What is a vasectomy?
A vasectomy is a form of permanent birth control for men. The tubes that sperm travel through (the vas deferens) are cut and sealed to prevent pregnancy. Please note: a vasectomy will not protect you against STDs.
Who can benefit from having a vasectomy?
Men who have decided that they no longer wish to have any children with their partner or in the future may decide that a vasectomy is the best option for them. However, this decision is not to be taken likely, and you will need to discuss this with your doctor. Men under 30 who are considering a vasectomy can be refused the procedure if their doctor thinks they are not ready, and may be asked to consider other forms of birth control in the mean time.
There are two types of vasectomy surgery; both take around 15-30 minutes to complete and are usually performed under a local anesthetic.
- Scalpel vasectomy – In the case of a scalpel vasectomy, the skin of the scrotum is numbed with the anesthetic and one or two incisions made (about 1cm each). Following the incisions your surgeon can then access the vas deferens (the tubes which carry sperm out of your testes), which are cut and a small section removed, before being heat-sealed or tied shut. The incisions are then closed using dissolvable stitches.
- No scalpel vasectomy – The no scalpel vasectomy means that no incisions are made on the scrotum. Instead, your surgeon will feel for the vas deferens and hold them in place using a clamp. A tiny hole is punctured in the skin of the scrotum, and stretched open. Once the vans deferens have been located, they are then heat-sealed or tied shut, as with scalpel surgery. You will not need any stitches following the no scalpel vasectomy.

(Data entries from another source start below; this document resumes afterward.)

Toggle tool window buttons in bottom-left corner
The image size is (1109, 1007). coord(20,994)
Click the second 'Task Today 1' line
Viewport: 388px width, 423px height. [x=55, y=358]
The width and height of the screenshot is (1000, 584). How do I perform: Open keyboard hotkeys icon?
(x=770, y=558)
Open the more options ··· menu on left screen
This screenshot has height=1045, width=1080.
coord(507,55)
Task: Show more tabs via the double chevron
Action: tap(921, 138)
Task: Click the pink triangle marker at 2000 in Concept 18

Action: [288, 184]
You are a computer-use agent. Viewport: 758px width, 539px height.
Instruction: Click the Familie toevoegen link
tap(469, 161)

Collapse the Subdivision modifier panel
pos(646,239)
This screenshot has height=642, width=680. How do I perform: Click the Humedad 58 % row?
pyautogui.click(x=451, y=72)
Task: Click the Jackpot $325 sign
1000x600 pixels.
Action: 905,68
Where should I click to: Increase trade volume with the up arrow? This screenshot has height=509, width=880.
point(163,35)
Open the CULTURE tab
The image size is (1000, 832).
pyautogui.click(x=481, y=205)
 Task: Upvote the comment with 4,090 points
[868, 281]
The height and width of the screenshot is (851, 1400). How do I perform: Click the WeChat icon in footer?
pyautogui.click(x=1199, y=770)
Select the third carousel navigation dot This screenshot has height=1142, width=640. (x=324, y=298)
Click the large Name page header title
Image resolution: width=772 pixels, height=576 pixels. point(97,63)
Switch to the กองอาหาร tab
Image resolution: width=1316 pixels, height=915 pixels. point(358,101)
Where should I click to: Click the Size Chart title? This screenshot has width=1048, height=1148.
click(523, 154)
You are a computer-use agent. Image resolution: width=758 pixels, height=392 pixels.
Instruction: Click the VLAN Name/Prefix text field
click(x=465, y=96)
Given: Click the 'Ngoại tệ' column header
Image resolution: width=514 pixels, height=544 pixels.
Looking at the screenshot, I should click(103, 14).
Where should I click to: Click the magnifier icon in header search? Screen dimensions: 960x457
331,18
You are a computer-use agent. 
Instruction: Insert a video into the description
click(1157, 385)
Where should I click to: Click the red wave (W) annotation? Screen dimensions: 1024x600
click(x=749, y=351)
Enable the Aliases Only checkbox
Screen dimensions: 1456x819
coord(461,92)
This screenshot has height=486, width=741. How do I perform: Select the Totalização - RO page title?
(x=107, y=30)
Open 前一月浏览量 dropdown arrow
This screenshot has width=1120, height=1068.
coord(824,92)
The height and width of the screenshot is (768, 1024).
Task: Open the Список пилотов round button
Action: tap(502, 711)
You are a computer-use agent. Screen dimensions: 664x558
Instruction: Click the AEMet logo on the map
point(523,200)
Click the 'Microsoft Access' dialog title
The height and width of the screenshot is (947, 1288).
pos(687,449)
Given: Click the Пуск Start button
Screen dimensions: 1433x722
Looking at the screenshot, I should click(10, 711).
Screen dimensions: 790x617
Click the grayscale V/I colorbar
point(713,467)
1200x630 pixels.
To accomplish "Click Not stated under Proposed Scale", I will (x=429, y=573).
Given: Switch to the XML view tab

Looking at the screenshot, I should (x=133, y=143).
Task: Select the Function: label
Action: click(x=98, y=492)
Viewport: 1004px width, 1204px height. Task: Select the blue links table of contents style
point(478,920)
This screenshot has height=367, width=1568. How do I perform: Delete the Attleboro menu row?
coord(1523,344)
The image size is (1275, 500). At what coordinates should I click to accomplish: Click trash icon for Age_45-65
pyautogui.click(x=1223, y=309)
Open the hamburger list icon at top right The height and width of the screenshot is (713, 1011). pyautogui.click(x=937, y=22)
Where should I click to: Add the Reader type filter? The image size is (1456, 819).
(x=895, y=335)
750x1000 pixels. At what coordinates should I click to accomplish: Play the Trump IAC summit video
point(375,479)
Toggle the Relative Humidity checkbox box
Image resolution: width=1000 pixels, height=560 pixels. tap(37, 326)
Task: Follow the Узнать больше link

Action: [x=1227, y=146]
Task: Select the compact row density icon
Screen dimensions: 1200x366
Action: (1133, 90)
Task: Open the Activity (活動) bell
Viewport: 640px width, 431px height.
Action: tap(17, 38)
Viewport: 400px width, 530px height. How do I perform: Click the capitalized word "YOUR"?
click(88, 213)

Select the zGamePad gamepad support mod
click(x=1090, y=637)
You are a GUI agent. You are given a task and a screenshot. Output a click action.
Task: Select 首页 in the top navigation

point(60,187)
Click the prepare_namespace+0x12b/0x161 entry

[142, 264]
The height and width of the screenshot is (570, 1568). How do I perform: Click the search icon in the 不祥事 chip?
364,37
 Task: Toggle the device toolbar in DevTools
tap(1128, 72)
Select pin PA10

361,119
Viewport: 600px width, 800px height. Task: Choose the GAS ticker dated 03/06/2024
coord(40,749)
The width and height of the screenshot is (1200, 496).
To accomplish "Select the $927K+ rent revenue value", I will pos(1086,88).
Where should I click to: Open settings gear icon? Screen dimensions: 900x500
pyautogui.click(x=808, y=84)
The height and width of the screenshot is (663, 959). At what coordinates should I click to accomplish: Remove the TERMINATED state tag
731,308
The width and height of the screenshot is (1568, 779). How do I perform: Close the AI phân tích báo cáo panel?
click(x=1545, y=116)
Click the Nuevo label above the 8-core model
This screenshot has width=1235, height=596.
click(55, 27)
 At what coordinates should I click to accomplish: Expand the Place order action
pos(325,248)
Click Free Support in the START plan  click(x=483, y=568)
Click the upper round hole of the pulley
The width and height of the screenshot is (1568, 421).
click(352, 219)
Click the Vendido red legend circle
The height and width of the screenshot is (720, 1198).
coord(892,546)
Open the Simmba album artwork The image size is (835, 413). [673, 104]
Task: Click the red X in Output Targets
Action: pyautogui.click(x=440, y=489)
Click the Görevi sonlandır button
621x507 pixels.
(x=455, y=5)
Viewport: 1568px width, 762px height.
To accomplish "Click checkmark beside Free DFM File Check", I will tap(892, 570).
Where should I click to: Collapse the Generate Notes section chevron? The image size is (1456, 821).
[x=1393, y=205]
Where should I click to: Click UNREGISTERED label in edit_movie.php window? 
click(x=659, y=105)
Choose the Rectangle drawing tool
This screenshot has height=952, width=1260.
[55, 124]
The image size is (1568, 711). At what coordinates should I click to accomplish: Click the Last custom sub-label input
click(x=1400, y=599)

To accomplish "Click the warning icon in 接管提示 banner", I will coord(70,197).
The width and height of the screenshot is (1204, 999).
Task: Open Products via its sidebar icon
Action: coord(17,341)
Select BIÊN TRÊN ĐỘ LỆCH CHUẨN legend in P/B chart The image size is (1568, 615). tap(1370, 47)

A vasectomy does not involve a stay in hospital and you will be able to go home following the procedure. You will probably be aware of swelling and some pain, which you can take painkillers for, and it is advised to take a couple of days off work because of this. It is important not do any strenuous activities for one week, and to wear close-fitting underwear to help support the scrotum. A vasectomy will not lower your sex drive or affect your erection, orgasm and ejection abilities, and you will be able to resume having sexual intercourse when ready. However, you will need to use a condom until you have received test results confirming that your semen is clear of any sperm following the vasectomy (these will be done about six weeks after your vasectomy procedure).
Risks are minimal with vasectomy surgery, but they can occur. These include increasing pain, blood clotting, hematoma (bleeding inside the scrotum) and sperm leaking into the surrounding tissue creating small lumps (harmless, but sometimes painful). There is also a very rare chance that the tubes can grow back together and begin to generate sperm again.